IN THE EDITORS’ CONFIDENCE

The writer who practises what he preaches

March 26 1960
IN THE EDITORS’ CONFIDENCE

The writer who practises what he preaches

March 26 1960

The writer who practises what he preaches

IN THE EDITORS’ CONFIDENCE

Writers have been known to stoop, on occasion, to producing articles on the benefits of reducing while they themselves continued to overeat and become more obese. They have also been known to churn out pieces on the advantages and pleasures of vigorous outdoor sports while they confined their own athletic pursuits to twisting television dials or turning pages.

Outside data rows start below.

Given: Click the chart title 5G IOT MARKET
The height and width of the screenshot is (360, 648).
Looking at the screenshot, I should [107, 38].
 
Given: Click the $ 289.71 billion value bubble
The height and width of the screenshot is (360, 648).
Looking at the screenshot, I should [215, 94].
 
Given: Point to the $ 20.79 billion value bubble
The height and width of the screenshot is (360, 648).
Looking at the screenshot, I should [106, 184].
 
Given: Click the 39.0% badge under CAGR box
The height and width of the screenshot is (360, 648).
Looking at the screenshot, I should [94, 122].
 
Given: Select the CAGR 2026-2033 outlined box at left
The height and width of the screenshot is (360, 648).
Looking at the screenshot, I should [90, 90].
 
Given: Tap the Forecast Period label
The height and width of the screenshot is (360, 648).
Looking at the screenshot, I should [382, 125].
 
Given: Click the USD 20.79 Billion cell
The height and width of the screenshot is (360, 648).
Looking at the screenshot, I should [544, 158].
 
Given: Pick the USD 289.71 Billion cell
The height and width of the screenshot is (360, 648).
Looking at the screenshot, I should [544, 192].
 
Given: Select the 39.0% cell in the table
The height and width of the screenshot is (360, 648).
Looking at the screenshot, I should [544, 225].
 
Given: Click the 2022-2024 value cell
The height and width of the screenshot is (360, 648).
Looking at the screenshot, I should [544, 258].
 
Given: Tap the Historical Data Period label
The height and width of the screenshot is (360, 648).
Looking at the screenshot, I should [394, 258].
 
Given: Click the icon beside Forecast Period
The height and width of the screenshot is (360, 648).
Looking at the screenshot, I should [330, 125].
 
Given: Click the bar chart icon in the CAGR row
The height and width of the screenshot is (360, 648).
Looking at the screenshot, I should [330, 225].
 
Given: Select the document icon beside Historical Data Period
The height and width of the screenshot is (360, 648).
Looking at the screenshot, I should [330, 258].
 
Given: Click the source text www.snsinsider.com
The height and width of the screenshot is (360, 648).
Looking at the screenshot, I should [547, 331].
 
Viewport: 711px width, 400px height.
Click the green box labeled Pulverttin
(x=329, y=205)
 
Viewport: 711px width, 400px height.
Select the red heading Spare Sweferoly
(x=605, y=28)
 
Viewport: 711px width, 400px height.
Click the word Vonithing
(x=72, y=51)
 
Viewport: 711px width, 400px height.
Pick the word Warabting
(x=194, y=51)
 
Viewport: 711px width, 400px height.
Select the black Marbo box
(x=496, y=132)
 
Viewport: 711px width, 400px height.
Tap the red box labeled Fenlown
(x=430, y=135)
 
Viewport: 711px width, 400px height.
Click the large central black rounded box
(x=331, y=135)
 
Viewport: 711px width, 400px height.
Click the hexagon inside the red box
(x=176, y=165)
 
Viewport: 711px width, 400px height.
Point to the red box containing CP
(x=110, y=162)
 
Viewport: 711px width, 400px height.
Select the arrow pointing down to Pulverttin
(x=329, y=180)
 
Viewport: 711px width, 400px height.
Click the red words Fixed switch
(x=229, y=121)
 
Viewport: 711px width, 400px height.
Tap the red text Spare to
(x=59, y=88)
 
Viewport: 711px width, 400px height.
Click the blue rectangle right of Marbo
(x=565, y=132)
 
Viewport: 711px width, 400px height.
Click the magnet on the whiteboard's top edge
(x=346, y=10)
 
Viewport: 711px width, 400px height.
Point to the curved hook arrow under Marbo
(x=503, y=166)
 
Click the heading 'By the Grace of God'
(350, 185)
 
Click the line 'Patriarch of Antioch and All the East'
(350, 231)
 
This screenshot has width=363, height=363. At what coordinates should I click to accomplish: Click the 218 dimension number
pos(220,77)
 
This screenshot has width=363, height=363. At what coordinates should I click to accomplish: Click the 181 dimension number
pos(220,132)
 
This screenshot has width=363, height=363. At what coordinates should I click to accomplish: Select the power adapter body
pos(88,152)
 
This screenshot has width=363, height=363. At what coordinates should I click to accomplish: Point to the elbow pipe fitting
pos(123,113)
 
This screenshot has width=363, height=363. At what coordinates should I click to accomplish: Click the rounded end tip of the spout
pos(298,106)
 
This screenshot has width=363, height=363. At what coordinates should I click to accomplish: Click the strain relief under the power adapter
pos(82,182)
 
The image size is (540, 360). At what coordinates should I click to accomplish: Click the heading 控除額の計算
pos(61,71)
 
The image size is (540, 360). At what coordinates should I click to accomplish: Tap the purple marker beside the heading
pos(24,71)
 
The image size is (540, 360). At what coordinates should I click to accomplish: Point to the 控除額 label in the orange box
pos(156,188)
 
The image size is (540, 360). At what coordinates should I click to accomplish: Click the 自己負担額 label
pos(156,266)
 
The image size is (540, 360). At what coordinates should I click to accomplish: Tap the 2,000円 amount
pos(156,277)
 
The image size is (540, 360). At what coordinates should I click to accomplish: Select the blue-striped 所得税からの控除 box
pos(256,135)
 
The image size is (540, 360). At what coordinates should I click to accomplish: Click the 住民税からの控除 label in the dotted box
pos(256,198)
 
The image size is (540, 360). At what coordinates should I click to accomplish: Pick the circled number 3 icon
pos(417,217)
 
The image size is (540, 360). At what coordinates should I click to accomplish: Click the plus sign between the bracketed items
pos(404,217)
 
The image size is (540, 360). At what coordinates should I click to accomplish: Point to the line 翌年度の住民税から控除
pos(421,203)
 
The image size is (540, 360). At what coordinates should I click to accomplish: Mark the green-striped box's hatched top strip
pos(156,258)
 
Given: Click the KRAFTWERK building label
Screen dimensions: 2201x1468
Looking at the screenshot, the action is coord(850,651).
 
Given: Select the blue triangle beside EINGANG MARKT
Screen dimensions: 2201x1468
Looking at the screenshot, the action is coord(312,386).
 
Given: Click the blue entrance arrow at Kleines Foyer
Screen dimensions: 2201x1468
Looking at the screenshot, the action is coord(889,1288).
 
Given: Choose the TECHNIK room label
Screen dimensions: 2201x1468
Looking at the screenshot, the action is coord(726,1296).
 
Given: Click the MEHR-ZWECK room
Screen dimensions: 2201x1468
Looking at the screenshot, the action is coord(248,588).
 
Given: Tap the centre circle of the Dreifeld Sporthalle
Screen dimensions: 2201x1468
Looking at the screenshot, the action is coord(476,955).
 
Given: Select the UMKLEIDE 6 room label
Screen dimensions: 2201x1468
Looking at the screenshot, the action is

We’re happy to be able to announce that a new contributor, Raymond Hull, definitely does not belong among the disreputable scribblers who advise others to do one thing while they, with a cynical disregard for their own advice, do something else. Raymond, come hell or high water, practices what he preaches. In our For the Sake of Argument (page X) he claims that while Canadians pay lip service to freedom, they don’t really want to be free. Instead, he says,

they are willing slaves, mainly concerned with avoiding responsibility and seeking security. He maintains that this is no sort of a life for a man with any spirit.

And does he shun such a life? The answer is a loud “yes.” Home, for him, is an old barn at Howard’s Point, B.C. He fixed it up comfortably by means of his own sweat and toil and sneers at people burdened by mortgages on ranch-type bungalows. In his barn, beholden to nobody, he can do what he wants, which is to write poetry, short stories, articles, TV plays, film scripts, stage plays. Some sell; some don’t. A barn-dweller doesn’t have to worry too much about the profit motive. A novel he wrote was spectacularly unsuccessful but it pleased him, which is what counts with an author who says the devil with keeping up with the Joneses.